A FORMER journalist who resigned from her job four years ago to start writing from home has had her second book published.

Diana Appleyard, 38, who was born in Burnley, has based her novel A Class Apart on her own experiences.

It tells the story of the relationship between Lucy, a middle-class home counties girl, and Rob, a working-class lad from Lancashire.

Diana said she has experienced snobbery from other people because of her marriage to her Scottish husband Ross, 39, who has a working-class background.

She explained that the essence of the book is based on the ideal that we live in a classless society, but at the same time we also make judgements based on snob values.
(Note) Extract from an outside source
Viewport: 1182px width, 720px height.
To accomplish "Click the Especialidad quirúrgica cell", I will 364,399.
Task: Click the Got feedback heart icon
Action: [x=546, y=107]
She said: "The book is very much based on the fact that we all pretend that class doesn't exist when it does, although it is far more subtle than it used to be.

"It's about how we show what class we think we are by the house we live in and the clothes we buy." Diana began her journalism career at the Accrington Observer, where she worked for three years. She moved to the Manchester Metro News, before joining Greater Manchester Radio as a reporter/producer for three years. She then worked at Radio West Midlands in Birmingham, as an education correspondent.

Diana is a former pupil of Sunnybank School, Burnley and Queen Elizabeth's Grammar School Blackburn, and graduated from Bristol University with an English degree. She is already working on her third book, about divorce.

The couple have two daughters, Beth, 12, and Charlotte, six. They live in Bicester in Oxfordshire, but Diana still has family in Lancashire. Her mum Pam Moulds lives in Read and her sister lives in Barrowford.

A Class Apart, published in paperback by Black Swan, is available from bookshops, at £6.99.